While there is a chance residual energy stored in the lander’s batteries might be sufficient to keep its essential electronics functioning, the Firefly team are not expecting to be able to re-establish contact when daylight returns on the vehicle in April.

Rather than simply bid farewell to their plucky little lander, however, on March 18th, Firefly Aerospace, via NASA – the mission being part of NASA’s Commercial Lunar Payload Services (CLPS) programme – released some images captured during the mission to highlight its success. Taken in high definition, they are regarded as some of the best ever taken from the surface of the Moon, and I’ve reproduced some of them here for your appreciation.

Discovering Biosigns on Other Worlds Just Go Easier. Sort-of

So far, we’ve discovered in excess of 4,000 planets orbiting stars beyond our own, and while many are unlikely to support life of any kind, much less life as we know it, there are equally many that just might. The trick is actually recognising the fact they do across the vast interstellar distances involved.

Thus far, the common technique used to try to determine whether or not an exoplanet might harbour life is to look for biosignatures – the by-products of life processes – when analysing the composition of its atmosphere. However, there are a number of problems with this approach, including the fact that many biological interactions can be similarly produced through purely abiotic means such as inorganic chemical reactions, and determining one from the other over interstellar distances in next to impossible.

To combat this, researchers from University of California, Riverside, have suggested that astronomers looking for potential signs of life examine the atmospheres of potentially habitable worlds for concentrations of methyl halides. These are gases combining a methyl group with a halogen atom – and they are only produced via organic means by anything from bacteria through to plants. Ergo, if they can be detected in the atmosphere of a planet, they would potentially point to some form of organic process at work on that world.
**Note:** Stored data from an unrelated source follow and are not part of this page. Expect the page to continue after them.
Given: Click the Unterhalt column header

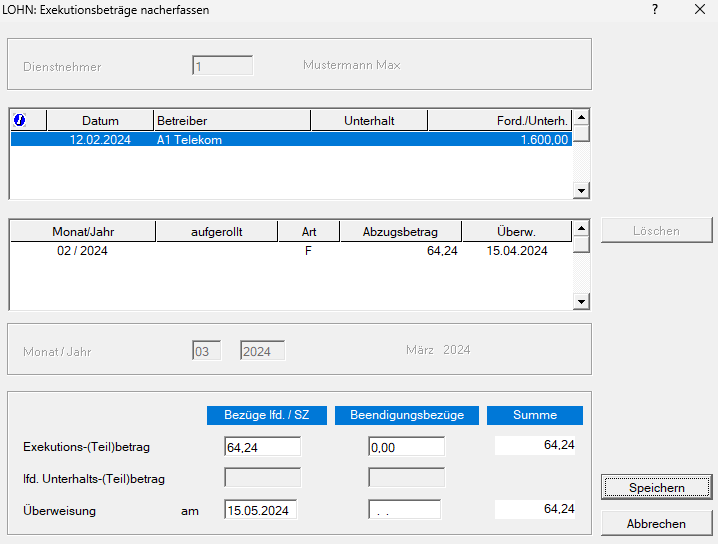Looking at the screenshot, I should pyautogui.click(x=369, y=121).
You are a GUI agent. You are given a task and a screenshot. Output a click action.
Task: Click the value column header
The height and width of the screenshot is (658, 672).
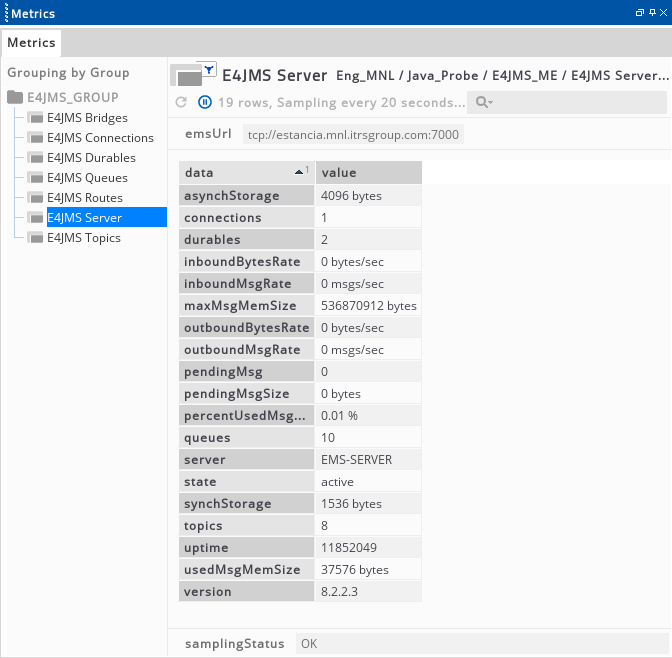pos(368,173)
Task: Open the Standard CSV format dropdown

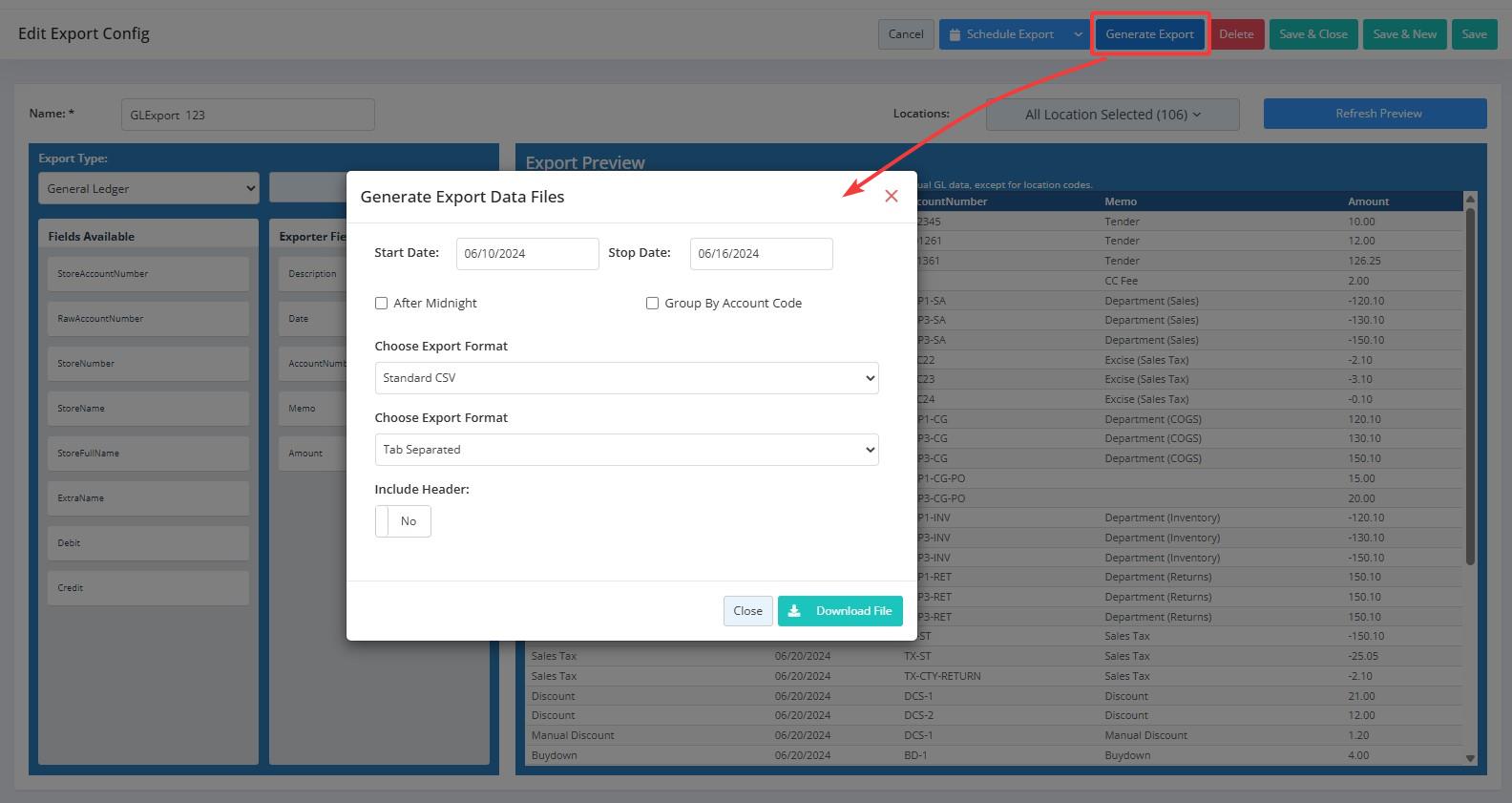Action: pyautogui.click(x=626, y=378)
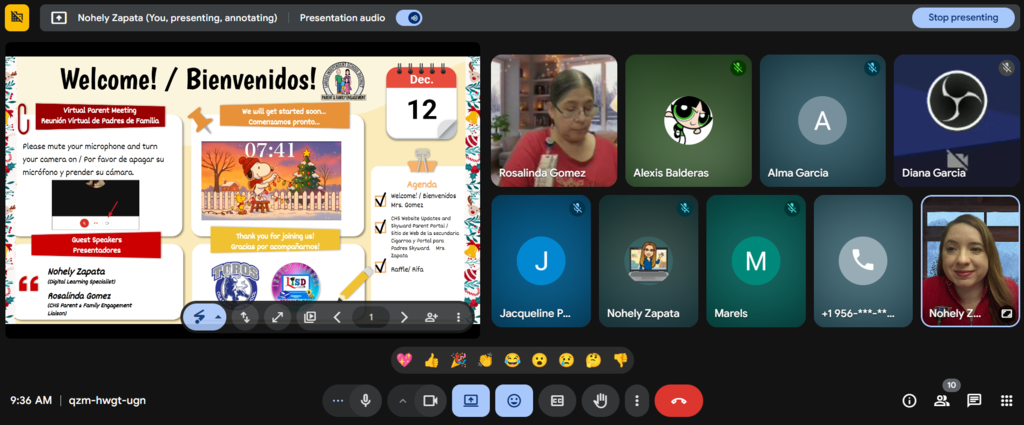Select Rosalinda Gomez's video tile

pos(554,120)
Clever, right? Well, yes, but there is a hitch. Even here on Earth, atmospheric concentrations of methyl halide are low and prone to being broken-up and “lost” within the general atmospheric “noise”, thus making them hard to detect – and this would likely be true for many potentially life-bearing worlds orbiting other stars. Fortunately, the researchers have an answered for that: look for methyl halides in the atmospheres of hycean worlds.

These are planets which have been shown to have hydrogen-rich atmospheres and are believed to have liquid water surfaces (“hycean” being a portmanteau of “hydrogen” and “ocean”). Generally, speaking, these worlds exist within the “Goldilocks zone” around their parent star: the region wherein all the “right” conditions come together to potentially give life the “kick start” it needs. Further, such are their general atmospheric composition and character, they could support far higher – and more detectable – concentrations of methyl halides.

In this, the researchers are supported by the fact that one biosignature appears to have been detected within the atmosphere of an exoplanet – dimethyl sulphide. This was reported as being discovered within the atmosphere of K2-18b, a hycean world, in 2023. And even while the overall number of hycean worlds thus far discovered is small, finding traces of methyl halides in the atmosphere of just one would be ground-breaking news.

Another potential area where the detection of methyl halides might work is in the study of the water vapours expelled from the likes of Europa and Enceladus in our own solar system. Both of these moons give off plumes of water vapour through geysers, which in the case of Enceladus, is sufficient to actually help renew the otherwise unstable E- ring around Saturn. Were methyl halides to be found within these vapours (assuming they could survive in the tumult), it could dramatically increase the potential for one of these moons to be harbouring microbial life in its waters.